Work order –
Working through the lines below, return each one that holds "menu".

++++ Dataset entries ++++

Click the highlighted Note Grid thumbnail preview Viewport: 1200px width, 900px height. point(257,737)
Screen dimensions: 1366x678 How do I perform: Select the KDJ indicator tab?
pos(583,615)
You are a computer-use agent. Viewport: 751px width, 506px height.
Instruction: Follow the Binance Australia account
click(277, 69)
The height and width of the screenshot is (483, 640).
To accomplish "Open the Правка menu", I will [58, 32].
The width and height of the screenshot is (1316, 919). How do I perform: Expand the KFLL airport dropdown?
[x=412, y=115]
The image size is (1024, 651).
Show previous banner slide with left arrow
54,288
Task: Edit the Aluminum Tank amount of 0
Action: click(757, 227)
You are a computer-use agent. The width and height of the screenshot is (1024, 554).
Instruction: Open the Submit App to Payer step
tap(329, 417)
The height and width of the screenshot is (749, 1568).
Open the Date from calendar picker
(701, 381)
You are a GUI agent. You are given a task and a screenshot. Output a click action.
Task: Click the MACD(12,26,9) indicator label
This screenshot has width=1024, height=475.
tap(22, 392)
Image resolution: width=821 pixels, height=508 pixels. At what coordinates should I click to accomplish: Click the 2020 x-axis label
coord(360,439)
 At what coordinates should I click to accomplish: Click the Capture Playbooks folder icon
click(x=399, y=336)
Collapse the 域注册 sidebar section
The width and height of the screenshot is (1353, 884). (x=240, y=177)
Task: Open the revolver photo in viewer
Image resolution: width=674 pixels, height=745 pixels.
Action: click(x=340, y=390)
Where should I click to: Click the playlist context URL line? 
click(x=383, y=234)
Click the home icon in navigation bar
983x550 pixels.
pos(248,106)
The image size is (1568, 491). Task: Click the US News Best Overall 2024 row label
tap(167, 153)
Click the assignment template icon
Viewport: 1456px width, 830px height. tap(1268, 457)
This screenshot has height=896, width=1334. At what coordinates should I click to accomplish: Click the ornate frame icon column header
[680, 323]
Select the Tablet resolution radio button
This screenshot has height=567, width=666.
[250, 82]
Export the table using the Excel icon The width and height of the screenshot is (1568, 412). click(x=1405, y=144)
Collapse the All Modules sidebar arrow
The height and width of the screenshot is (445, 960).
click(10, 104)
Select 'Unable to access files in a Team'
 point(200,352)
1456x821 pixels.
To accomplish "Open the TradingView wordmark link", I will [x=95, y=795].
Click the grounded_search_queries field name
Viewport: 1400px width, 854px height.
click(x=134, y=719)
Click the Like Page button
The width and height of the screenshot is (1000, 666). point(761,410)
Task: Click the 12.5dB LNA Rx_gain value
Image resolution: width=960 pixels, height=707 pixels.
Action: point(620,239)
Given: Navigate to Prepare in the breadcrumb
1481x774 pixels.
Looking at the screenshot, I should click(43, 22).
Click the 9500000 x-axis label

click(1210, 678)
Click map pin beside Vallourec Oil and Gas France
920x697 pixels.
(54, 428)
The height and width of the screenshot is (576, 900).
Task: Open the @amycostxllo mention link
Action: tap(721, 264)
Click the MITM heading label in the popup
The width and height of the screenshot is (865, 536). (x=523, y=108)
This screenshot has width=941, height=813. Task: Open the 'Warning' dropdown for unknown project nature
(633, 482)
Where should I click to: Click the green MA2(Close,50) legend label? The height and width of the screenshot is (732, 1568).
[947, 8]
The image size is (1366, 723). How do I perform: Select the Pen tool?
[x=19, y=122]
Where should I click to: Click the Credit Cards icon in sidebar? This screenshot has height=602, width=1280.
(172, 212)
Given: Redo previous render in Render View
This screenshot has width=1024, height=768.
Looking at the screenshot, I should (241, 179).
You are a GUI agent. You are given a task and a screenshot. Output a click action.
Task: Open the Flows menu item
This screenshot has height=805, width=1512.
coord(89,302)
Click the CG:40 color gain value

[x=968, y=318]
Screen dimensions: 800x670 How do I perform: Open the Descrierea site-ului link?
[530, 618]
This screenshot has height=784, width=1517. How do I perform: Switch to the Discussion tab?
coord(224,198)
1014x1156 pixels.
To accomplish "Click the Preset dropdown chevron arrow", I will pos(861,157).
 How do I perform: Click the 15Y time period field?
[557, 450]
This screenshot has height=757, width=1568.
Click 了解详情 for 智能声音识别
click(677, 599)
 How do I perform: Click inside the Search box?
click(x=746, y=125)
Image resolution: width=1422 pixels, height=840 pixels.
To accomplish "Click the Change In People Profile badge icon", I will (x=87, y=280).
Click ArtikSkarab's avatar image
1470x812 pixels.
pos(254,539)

++++

The answer –
To accomplish "Open the Правка menu", I will [58, 32].
Task: Open the Flows menu item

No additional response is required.